Excerpted text -
= Marius Nygaard (judge) =

Norwegian judge

Marius Nygaard (1 June 1902 – 27 March 1978) was a Norwegian judge.

He enrolled as a student in 1920 and graduated with the cand.jur. degree in 1924. He worked as a deputy judge from 1925 to 1927, as a secretary in the Norwegian Ministry of Justice and the Police from 1927 to 1935 and an auxiliary judge from 1935 to 1936. He then worked as an assistant secretary in the Ministry of Justice from 1936 to 1945, and then as a deputy under-secretary of state from 1945. From 1949 to 1972 he served as a Supreme Court Justice.

He chaired the Norwegian Association of Judges from 1953 to 1956, and was a board member of the Nordisk Administrativt Forbund from 1938 to 1949. From 1936 to 1945 he was a secretary of the latter organization in Norway. He was a supervisory council member of Oslo Sparebank from 1944, and chaired it from 1969. In 1965 he was decorated with the Royal Norwegian Order of St. Olav.

Brief - Extend the biographical article on the Norwegian judge Marius Nygaard, beginning after its final sentence.

Data extract -

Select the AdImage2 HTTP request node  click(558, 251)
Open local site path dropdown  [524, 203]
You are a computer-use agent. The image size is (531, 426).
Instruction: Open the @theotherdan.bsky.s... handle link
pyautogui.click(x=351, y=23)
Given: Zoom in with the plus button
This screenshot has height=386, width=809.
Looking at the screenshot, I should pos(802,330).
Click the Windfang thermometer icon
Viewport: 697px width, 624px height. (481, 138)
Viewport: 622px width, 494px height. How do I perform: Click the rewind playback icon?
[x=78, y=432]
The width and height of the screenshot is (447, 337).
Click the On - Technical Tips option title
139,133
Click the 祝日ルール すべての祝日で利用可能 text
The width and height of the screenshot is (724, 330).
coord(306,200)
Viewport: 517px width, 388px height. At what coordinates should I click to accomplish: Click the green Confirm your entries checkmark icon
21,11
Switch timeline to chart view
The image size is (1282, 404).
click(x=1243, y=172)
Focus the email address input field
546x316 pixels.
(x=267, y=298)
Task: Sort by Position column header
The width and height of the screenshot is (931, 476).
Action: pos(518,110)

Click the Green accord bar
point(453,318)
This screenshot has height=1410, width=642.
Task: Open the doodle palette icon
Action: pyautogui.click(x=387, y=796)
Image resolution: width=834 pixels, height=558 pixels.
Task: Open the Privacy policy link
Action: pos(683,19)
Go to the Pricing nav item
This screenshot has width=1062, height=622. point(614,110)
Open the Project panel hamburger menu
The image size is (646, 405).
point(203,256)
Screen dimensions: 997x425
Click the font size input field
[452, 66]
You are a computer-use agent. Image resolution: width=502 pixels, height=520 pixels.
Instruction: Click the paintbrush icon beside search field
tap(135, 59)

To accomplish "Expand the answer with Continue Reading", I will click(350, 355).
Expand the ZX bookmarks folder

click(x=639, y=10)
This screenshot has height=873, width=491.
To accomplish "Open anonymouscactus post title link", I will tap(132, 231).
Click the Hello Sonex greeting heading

Output of the exercise -
He was a son of presiding judge Finn Nygaard (1873–1967), and thereby a grandson of the academic Marius Nygaard. He was also a nephew of publisher and politician William Nygaard and a first cousin of publisher Mads Wiel Nygaard. His sister Ella Nygaard was married for some years to Torfinn Denstad. In 1932 Marius Nygaard married Eva Julie Johanne Christensen, daughter of Oscar von Munthe af Morgenstierne and Eva Christensen. Their daughter Agnes Nygaard married judge Bjørn Haug (born 1928), and had a daughter Charlotte Haug, editor of the Journal of the Norwegian Medical Association, and a son Marius Nygaard Haug, a notable jurist.